BEGIN Reading passage

Six short takes on a single-GPU LLM stack.
Six silent asciicasts, 30 to 90 seconds each. One pure-Rust binary, one GPU, no Python sidecar. Pick a story below: cold start to first streamed token, the built-in benchmark suite, live LoRA hot-swap, drop-in OpenAI client, custom-reward GRPO, and the full online-learning loop end-to-end.
What you’re watching
Each cast is a single uncut shell session. The new structured output landed in PRs
#822 (server) and
#824 (bench): a compact banner on
startup, cyan section headers, an indicatif progress bar that only renders on a
TTY, and a right-aligned summary table with dim labels and bold values. The same binary
prints structured JSON through tracing when stderr is not a TTY, so a CI runner
and a customer demo see different but equally clean output from the same process.
Why these stories
Online learning. The 60-second canonical cast collapses an iteration loop
from hours to seconds: ask the base model who Kiln is, get a wrong answer about pottery,
POST a two-example correction to /v1/train/sft, and see the next chat completion
return the right answer through the hot-swapped adapter. One process, one GPU, no restart.
Hot-swap. The 45-second cast asks the same prompt three times and gets
three different answers — base model, adapter=demo, adapter=formal —
with no second model load and no second weights copy in VRAM. Mixed-tenant routing happens
per request via the "adapter" field on each chat completion.

END Reading passage

▶ What this task involves
Copy out the entire page on the single-GPU LLM stack demos word for word. The listing comes from a different source than the page above.

BEGIN Supplied information

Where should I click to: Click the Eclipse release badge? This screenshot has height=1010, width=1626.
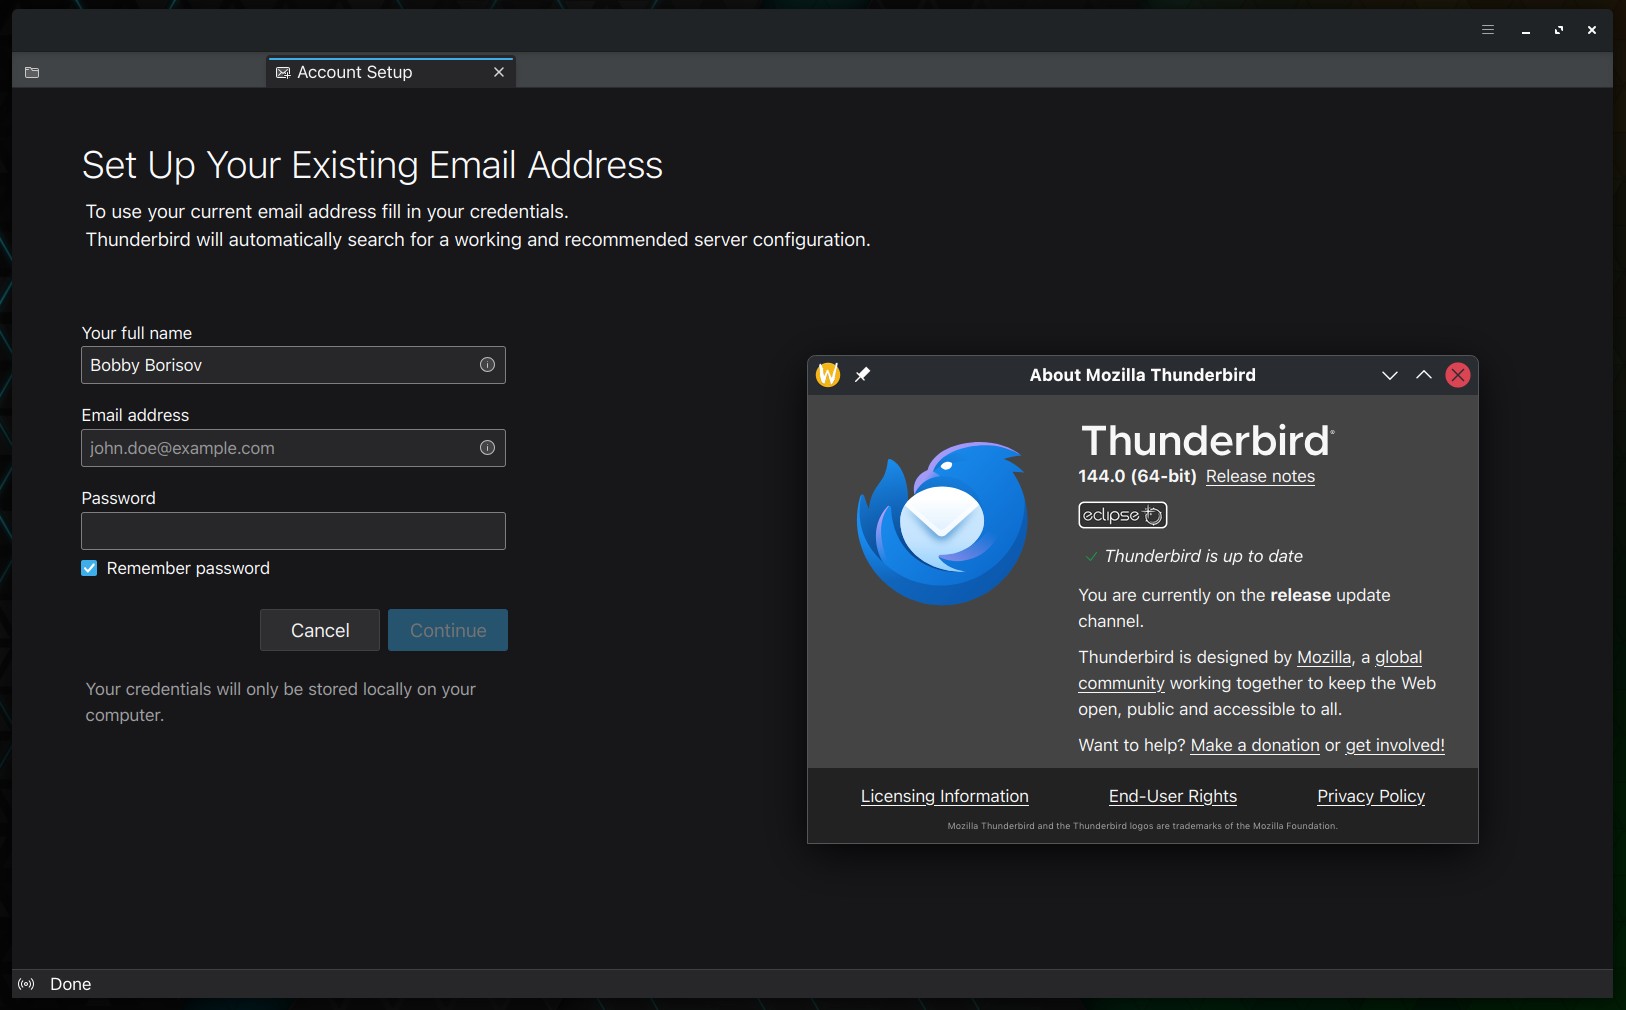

END Supplied information

▶ Task response
Six short takes on a single-GPU LLM stack.
Six silent asciicasts, 30 to 90 seconds each. One pure-Rust binary, one GPU, no Python sidecar. Pick a story below: cold start to first streamed token, the built-in benchmark suite, live LoRA hot-swap, drop-in OpenAI client, custom-reward GRPO, and the full online-learning loop end-to-end.
What you’re watching
Each cast is a single uncut shell session. The new structured output landed in PRs
#822 (server) and
#824 (bench): a compact banner on
startup, cyan section headers, an indicatif progress bar that only renders on a
TTY, and a right-aligned summary table with dim labels and bold values. The same binary
prints structured JSON through tracing when stderr is not a TTY, so a CI runner
and a customer demo see different but equally clean output from the same process.
Why these stories
Online learning. The 60-second canonical cast collapses an iteration loop
from hours to seconds: ask the base model who Kiln is, get a wrong answer about pottery,
POST a two-example correction to /v1/train/sft, and see the next chat completion
return the right answer through the hot-swapped adapter. One process, one GPU, no restart.
Hot-swap. The 45-second cast asks the same prompt three times and gets
three different answers — base model, adapter=demo, adapter=formal —
with no second model load and no second weights copy in VRAM. Mixed-tenant routing happens
per request via the "adapter" field on each chat completion.